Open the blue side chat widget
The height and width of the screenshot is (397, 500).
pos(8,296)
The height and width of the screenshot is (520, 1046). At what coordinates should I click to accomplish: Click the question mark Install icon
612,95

• • •

-- Problem to solve --
Type out exactly the span of lines from the one with "The height and width of the screenshot is (520, 1046)." to the end of the material above, counting both end lines, and nothing else.

-- Expected answer --
The height and width of the screenshot is (520, 1046). At what coordinates should I click to accomplish: Click the question mark Install icon
612,95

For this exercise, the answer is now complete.